The department is still digging through the data, but Veterans Affairs Secretary Denis McDonough said he's seeing a "bigger number" of employee accommodation...
More employees at the Veterans Health Administration have sought medical or religious exceptions to the department’s recent COVID-19 vaccine mandate than they have for last year’s flu vaccine policy.
The department is still parsing through the employee data, but VA Secretary Denis McDonough said the agency is seeing a “bigger number” than it did for recent policies requiring employees to receive their annual flu shot.
The department will take each employee’s accommodation request seriously, McDonough said, and VA won’t question the legitimacy of their religious exception.
But if the department receives too many requests for an exception, VA may have to make some tough choices.

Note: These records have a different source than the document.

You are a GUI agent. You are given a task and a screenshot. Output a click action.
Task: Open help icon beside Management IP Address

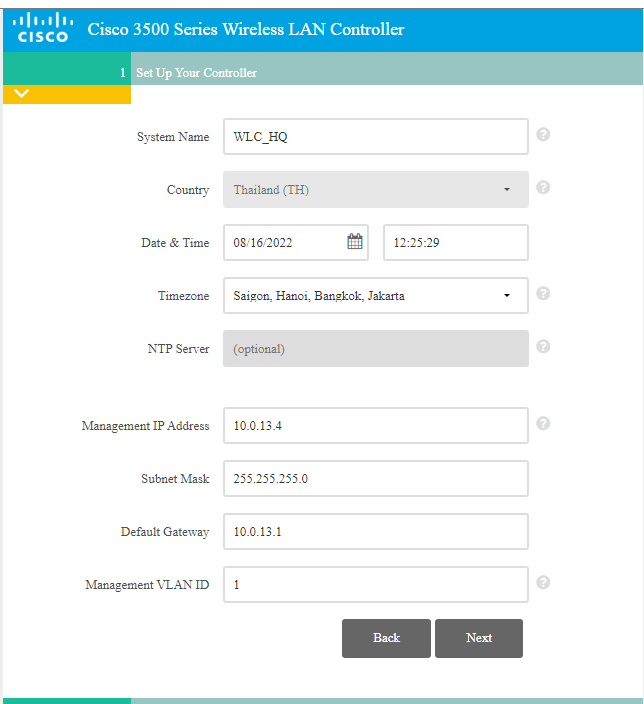543,423
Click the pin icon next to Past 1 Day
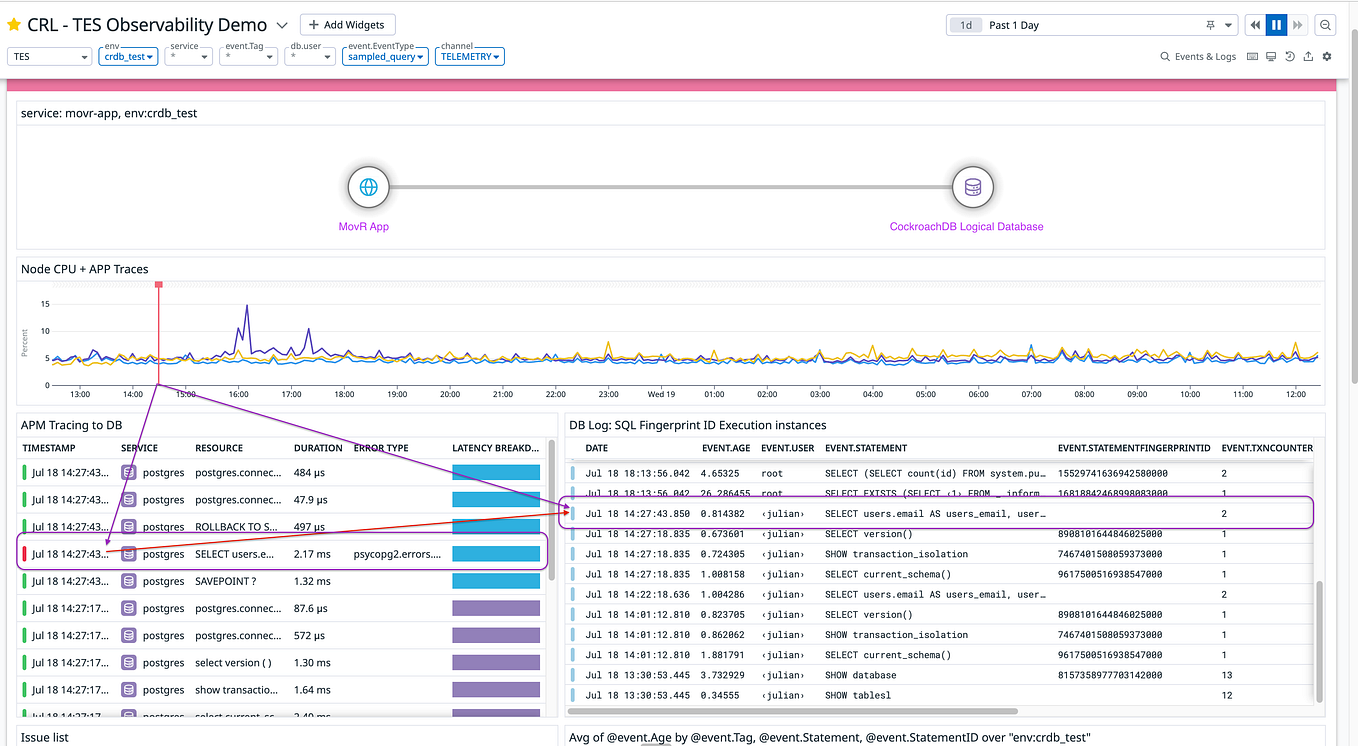This screenshot has width=1358, height=746. click(x=1210, y=24)
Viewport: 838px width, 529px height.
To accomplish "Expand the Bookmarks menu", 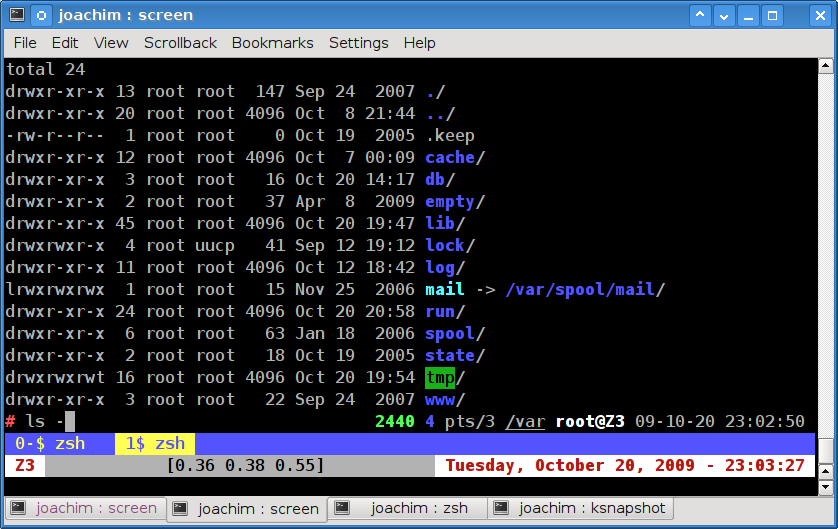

“We will of course try to accommodate the religious exception for an employee who has sought the religious exception from being vaccinated,” he told reporters Wednesday at a monthly press briefing. “But if we’re not able to operate certain health care capabilities or provide certain services — for example if too many employees claim an exemption — this would present an undue hardship to us and ultimately to the veteran. So in that case when we’re faced with an undue hardship by a lack of a vaccinated employee, my intention is to deny that employee the religious exception. Once we have all the necessary data, we’ve worked through the [disciplinary] process … and at the end of that process the employee still refuses to get vaccinated, they’ll be separated.”
In guidance to the broader federal workforce, the Biden administration has advised agencies to consider a variety of factors for granting vaccine accommodations, including “the basis for the claim; the nature of the employee’s job responsibilities; and the reasonably foreseeable effects on the agency’s operations, including protecting other agency employees and the public from COVID-19.”
Roughly 70% of the VHA workforce has so far submitted details to the department about their vaccination status, McDonough said.
Put another way, of VHA’s 380,000-person workforce, 266,000 employees have told the department about their vaccination status.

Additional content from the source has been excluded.